To turn this array into a sensor, the Georgia Tech researchers coated the zinc oxide surface with mesothelin-specific antibodies generated in the lab of Ira Pastan, M.D., at the National Cancer Institute. These molecules are engineered versions of the antibodies the immune system creates to identify foreign intruders, such as microbial parasites. In this study, the researchers coated the sensor with antibodies for mesothelin, a cell-surface protein that is highly expressed in mesothelioma, ovarian cancer, pancreatic cancer and other malignancies.
When the mesothelin binds to an antibody, the added mass changes the frequency at which the acoustic wave passes between the electrodes on the surface of the device. The device is able to “hear” the pitch change due to nanomolar concentrations of mesothelin (just a few molecules amid billions) binding to antibodies on the chip. The technology has the potential of detecting biomarkers in even lower concentrations than those tested, Dickherber said.

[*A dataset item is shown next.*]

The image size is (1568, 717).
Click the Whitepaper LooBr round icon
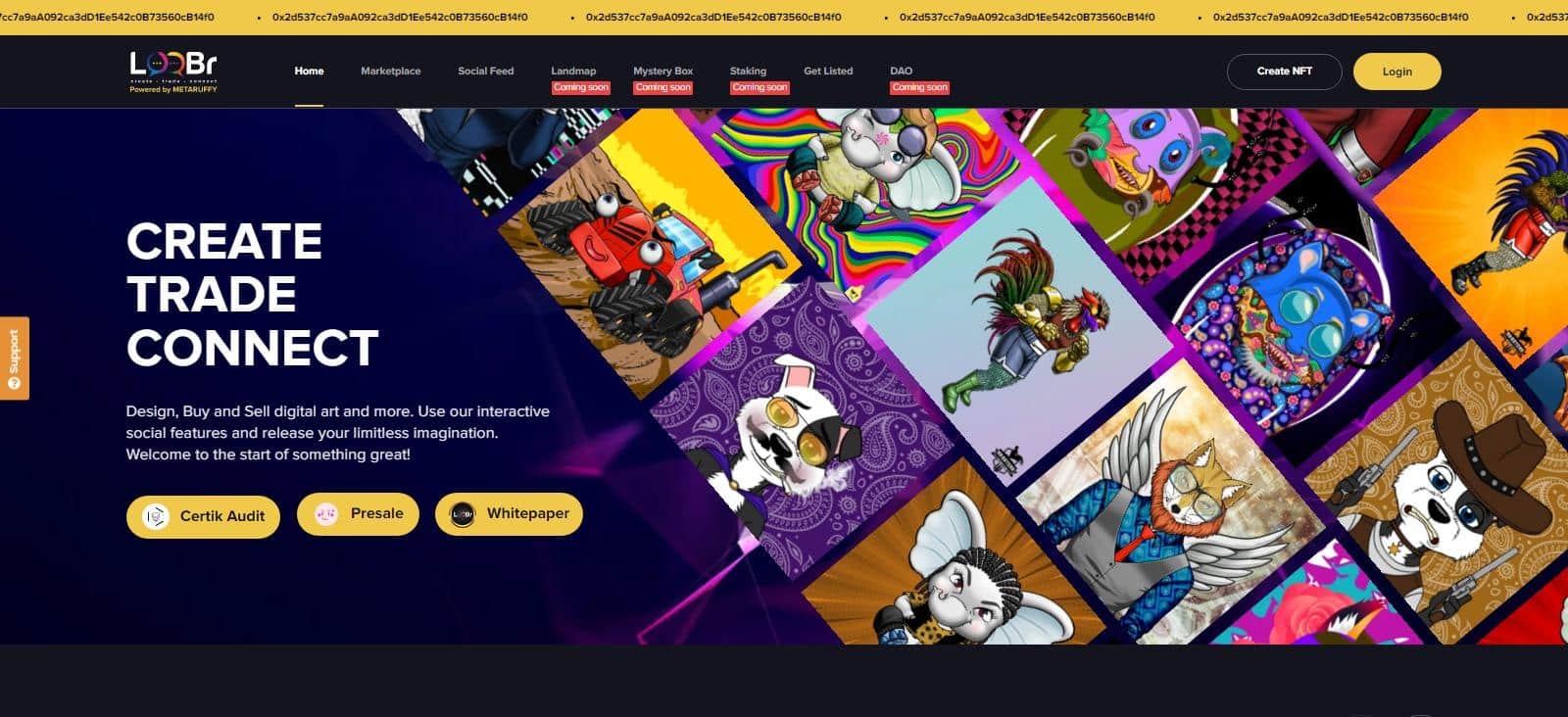(463, 514)

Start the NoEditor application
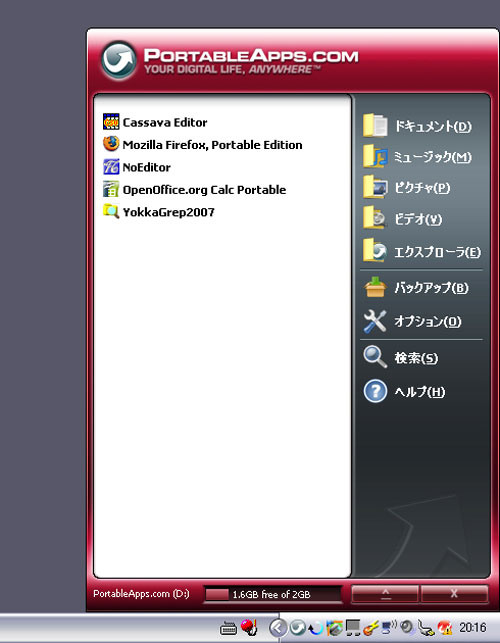137,167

“It is really an elegant engineering solution to a very complicated problem,” said Hunt, a professor of electrical and computer at Georgia Tech and lead researcher on the project. “We could, for example, detect a number of different markers for a single disease on a single chip no bigger than the tip of a fountain pen. With refinement, this technology could readily lead to an inexpensive, ubiquitous technology for researchers, physicians and the clinical laboratory.”
This research is supported by grants from the U.S. Army Medical Research & Materiel Command Prostate Cancer Research Program, the National Science Foundation, The V Foundation, the National Cancer Institute and the Georgia Cancer Coalition.